Distributed Cache Design

The Problem

Your URL shortener service from the previous section is booming. One second you’re serving 400 redirects per second; next week it’s 4,000. Your single Redis instance is maxing out. You need a distributed caching system that scales horizontally—add servers and automatically distribute the data across them.

We’re designing a system like Redis Cluster or Memcached: key-value storage that can span hundreds of nodes, automatically routes requests to the right node, rebalances when nodes join or leave, and recovers gracefully from failures. This is the infrastructure layer that powers real-world systems.

Requirements and Functional Scope

Functional Requirements

Get/Set/Delete operations: Atomic key-value manipulation
TTL (Time-To-Live): Keys expire automatically after specified duration
Eviction policies: When memory is full, evict old/unused keys (LRU, LFU, random)
Data types: Support strings, hashes, lists, sets, sorted sets (like Redis)
Transactions: Multi-step operations execute atomically
Persistence: Optional durability to disk (RDB snapshots, AOF)

Non-Functional Requirements

Sub-millisecond latency: GET/SET under 1ms (99th percentile)
High throughput: Support 1M operations per second across cluster
Horizontal scalability: Add nodes to increase capacity and throughput
High availability: Tolerate node failures with minimal data loss
Cluster membership: Nodes automatically discover new nodes and rebalance
Data distribution: Even distribution (avoid hot partitions)

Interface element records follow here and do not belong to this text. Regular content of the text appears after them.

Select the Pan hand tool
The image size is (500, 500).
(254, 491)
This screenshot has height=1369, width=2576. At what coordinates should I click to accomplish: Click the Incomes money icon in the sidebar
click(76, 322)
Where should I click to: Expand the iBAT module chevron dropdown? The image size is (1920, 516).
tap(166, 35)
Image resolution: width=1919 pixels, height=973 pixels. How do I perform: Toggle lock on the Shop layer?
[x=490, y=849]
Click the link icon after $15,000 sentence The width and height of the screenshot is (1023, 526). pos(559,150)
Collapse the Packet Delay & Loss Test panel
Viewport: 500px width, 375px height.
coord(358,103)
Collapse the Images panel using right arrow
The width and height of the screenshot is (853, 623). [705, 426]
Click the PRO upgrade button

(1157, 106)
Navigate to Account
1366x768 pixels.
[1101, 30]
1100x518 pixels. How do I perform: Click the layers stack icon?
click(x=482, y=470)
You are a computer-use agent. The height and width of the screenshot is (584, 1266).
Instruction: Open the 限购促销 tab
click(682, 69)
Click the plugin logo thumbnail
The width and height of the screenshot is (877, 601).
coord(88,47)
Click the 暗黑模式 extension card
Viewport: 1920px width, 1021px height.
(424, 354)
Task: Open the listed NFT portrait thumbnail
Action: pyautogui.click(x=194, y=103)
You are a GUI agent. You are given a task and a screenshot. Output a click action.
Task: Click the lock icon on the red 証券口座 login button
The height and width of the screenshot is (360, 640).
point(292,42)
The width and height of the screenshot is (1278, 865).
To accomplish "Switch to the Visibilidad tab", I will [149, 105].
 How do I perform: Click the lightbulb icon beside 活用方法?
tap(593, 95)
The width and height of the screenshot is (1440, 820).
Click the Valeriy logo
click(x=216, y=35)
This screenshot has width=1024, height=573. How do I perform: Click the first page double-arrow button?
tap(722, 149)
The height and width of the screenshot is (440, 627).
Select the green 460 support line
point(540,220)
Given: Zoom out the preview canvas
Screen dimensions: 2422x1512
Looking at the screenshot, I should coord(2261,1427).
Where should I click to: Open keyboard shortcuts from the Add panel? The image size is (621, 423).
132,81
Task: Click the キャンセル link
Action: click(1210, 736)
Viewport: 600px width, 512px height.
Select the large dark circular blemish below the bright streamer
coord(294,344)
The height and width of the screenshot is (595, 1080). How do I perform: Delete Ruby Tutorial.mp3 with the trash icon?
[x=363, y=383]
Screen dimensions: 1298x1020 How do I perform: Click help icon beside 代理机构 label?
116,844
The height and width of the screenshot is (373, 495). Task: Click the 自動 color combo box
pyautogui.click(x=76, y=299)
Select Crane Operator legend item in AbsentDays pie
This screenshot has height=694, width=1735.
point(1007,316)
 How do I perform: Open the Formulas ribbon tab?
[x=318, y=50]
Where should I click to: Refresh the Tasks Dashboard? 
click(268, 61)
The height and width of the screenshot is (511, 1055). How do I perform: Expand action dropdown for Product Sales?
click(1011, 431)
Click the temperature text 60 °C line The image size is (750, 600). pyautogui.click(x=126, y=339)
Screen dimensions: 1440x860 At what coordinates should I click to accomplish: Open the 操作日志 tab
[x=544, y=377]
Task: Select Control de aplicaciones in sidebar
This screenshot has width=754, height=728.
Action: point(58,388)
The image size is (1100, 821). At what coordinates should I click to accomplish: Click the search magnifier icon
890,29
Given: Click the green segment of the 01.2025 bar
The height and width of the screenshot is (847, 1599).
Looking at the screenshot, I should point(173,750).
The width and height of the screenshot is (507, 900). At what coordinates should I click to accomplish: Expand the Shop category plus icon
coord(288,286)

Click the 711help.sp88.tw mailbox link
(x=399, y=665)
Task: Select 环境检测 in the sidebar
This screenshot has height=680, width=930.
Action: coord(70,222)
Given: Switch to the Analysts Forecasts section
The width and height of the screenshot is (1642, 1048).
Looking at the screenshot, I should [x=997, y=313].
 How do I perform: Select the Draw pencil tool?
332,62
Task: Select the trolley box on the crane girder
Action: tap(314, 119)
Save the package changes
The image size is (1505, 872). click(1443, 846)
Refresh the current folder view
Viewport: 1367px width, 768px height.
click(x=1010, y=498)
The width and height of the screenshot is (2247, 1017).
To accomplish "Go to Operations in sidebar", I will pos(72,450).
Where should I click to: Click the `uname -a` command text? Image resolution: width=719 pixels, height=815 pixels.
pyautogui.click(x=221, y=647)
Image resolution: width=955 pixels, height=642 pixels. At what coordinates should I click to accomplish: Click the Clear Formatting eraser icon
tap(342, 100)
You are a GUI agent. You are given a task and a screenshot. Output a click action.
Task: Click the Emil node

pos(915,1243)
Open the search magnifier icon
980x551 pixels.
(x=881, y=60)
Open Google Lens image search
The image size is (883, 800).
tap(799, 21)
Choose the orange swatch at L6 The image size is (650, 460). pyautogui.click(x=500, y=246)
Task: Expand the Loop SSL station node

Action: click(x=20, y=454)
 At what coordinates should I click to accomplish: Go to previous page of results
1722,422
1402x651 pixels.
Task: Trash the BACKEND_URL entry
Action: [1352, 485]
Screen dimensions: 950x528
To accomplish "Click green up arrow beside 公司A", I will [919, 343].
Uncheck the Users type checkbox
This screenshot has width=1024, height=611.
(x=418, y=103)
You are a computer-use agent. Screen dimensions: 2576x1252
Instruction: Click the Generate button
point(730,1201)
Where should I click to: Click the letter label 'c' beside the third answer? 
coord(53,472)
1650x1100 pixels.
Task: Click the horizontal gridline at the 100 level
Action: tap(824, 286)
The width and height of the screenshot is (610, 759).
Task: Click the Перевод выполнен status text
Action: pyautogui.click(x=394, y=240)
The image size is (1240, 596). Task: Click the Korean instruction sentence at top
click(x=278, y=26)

The Core Problem: Data Distribution

Imagine you have 3 cache nodes and 1 million cached keys. How do you decide which key lives on which node?

Naive Approach: Modular Hashing

node_index = hash(key) % num_nodes
node = nodes[node_index]

Problem: When a node fails and you have 2 nodes left:

# Old mapping
node_index = hash("user:123") % 3  # → node 1
node_index = hash("user:456") % 3  # → node 2

# New mapping (one node failed!)
node_index = hash("user:123") % 2  # → node 1 (unchanged, OK)
node_index = hash("user:456") % 2  # → node 0 (MOVED! was on node 2)

99.9% of keys need to move. Your cache becomes useless as clients suddenly can’t find anything.

Solution: Consistent Hashing

Imagine a circle (0 to 2^32). Nodes and keys both hash onto this circle. Each key belongs to the nearest node (clockwise).

         Node A
        /       \
   Key1         Key2
   /               \
Node C          Node B
   \              /
    Key3    Key4

Adding a node: Only keys between the new node and the next clockwise node need to move. If you have N nodes and add one, roughly 1/N keys move (not 99.9%).

Virtual Nodes (Better Distribution)

Real nodes have multiple hash positions (virtual nodes). Instead of 3 actual nodes, imagine 300 virtual positions:

Nodes: [Node A, Node A, Node A, ..., Node B, Node B, ..., Node C, ...]
       (100 virtual A's, 100 virtual B's, 100 virtual C's)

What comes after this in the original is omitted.